Eye For Film >> Movies >> Breakfast On Pluto (2005) Film Review
Breakfast On Pluto
Reviewed by: Anton Bitel
In Neil Jordan's The Crying Game (1992), the life and values of a guilt ridden IRA volunteer (Stephen Rea) are turned inside out when he flees to London and falls in love with the wrong kind of girl. Now, that story itself is turned inside out in Jordan's new film Breakfast On Pluto, in which sensitive cross-dressing orphan Patrick "Kitten" Braden (Cillian Murphy) leaves strife-torn Ireland for London in search of love and acceptance and finds it with, amongst others, a man played by Stephen Rea.
Kitten' s picaresque adventures in the capital lead to chance encounters with a foul-mouthed Womble impersonator (Brendan Gleeson), a creepy punter (Bryan Ferry), a magician (Rea), a confused squaddie, a gradually sympathetic police constable (Ian Hart), a strippers' collective and finally to a family reunion and even fatherhood.

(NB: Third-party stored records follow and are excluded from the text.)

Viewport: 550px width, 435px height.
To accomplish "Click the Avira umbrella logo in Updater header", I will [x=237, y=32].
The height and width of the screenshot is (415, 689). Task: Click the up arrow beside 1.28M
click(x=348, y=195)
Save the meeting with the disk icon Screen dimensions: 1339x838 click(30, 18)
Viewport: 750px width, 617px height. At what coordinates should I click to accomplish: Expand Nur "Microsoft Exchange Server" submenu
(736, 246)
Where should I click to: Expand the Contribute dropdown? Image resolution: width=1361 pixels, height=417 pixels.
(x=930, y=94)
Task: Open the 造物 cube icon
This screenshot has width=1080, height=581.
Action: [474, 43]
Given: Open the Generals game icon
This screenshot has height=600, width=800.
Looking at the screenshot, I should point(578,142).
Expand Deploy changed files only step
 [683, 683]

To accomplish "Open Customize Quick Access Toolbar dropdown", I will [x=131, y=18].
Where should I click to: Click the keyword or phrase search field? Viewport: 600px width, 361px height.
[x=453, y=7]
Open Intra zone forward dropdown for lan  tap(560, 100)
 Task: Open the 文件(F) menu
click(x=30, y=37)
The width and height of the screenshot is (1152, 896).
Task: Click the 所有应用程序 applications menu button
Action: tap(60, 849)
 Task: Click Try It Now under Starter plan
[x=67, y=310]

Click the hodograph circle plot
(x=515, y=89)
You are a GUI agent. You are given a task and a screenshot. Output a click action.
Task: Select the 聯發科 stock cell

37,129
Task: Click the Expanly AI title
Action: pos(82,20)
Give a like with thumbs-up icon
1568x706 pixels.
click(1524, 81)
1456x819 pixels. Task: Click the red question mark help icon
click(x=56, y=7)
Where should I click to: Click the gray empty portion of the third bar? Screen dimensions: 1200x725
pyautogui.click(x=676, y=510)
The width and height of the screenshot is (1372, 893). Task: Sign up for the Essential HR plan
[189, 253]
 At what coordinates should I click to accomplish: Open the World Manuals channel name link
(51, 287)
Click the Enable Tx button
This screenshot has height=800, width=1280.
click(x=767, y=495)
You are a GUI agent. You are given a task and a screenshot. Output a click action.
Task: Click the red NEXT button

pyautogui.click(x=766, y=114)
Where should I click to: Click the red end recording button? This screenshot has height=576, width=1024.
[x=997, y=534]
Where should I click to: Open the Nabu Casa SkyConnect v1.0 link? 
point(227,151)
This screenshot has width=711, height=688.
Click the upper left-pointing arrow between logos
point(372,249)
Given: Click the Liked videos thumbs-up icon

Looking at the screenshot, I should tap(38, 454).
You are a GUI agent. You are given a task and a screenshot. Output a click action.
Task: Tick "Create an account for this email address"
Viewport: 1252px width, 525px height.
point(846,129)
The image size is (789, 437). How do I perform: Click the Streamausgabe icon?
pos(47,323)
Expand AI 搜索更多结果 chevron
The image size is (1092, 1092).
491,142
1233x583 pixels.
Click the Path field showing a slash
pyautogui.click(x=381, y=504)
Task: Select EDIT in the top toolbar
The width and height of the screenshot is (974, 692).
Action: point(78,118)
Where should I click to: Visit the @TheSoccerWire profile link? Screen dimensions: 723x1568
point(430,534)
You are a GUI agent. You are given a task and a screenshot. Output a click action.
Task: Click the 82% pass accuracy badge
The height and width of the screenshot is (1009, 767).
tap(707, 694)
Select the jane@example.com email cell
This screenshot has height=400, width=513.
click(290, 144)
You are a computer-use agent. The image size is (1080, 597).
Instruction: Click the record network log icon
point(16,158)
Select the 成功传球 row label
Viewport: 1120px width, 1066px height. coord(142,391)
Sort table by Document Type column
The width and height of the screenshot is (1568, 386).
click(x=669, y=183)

Adapted, like Jordan's previous The Butcher Boy (1997), from a novel by Patrick McCabe, Breakfast On Pluto is an alternative history (in 36 headed chapters) of the Irish "troubles" in the Seventies, told from the point of view of a defiantly apolitical fantasist and occasionally interrupted by bursts of narration from a chorus of (subtitled) robin redbreasts. The film is as deliriously kitsch/fabulous as its central character, yet Patrick's total aversion to all things "serious" is never enough to keep them at bay, so that the quirkily personal and explosively political always seem to be dancing under the same mirrorball.
Kitten's first love, the touring glam rocker Billy Hatchet (Gavin Friday), is also hiding guns for the IRA. One of Patrick's childhood friends, the innocent Laurence (Seamus Reilly), is accidentally killed during an Army detonation procedure. Another, Irwin (Lawrence Kinlan), is drawn to the violent movement for a united Ireland, leaving a wife (Ruth Negga) and baby behind.
Kitten even finds himself, first a victim and then a prime suspect, in the bombing of a London nightclub, while back in the tiny border town of Tyreelin, the church, run by Kitten's father (Liam Neeson), is firebombed. Yet to this, as to everything else, Kitten responds with an unwavering smile and a cheeky one-liner, always reconfiguring the worst of times into his own camp extravaganza, as though his queer eye on the Seventies alone is enough to keep hope alive in the most desperate of circumstances.
Much of the whimsical charm of the film rests in its desultory shifts from one adventure to the next (it is, after all, a fairytale version of a life as narrated to a newborn infant), but such looseness of structure also leaves the unavoidable impression that any number of narrative episodes might have been added or subtracted without damaging the story's essential integrity. To my mind, some tighter editing would have made this the perfect morning meal, but, as it is, by the final half hour, the milk is starting to curdle and the toast get cold.
Still, Breakfast On Pluto really does manage to transform a turbulent period in the history of the British Isles into something from another planet and Murphy's turn as the irrepressible Kitten is simply mesmerising - outrageous, tender and full of the sort of deep pain that no amount of make-up can conceal.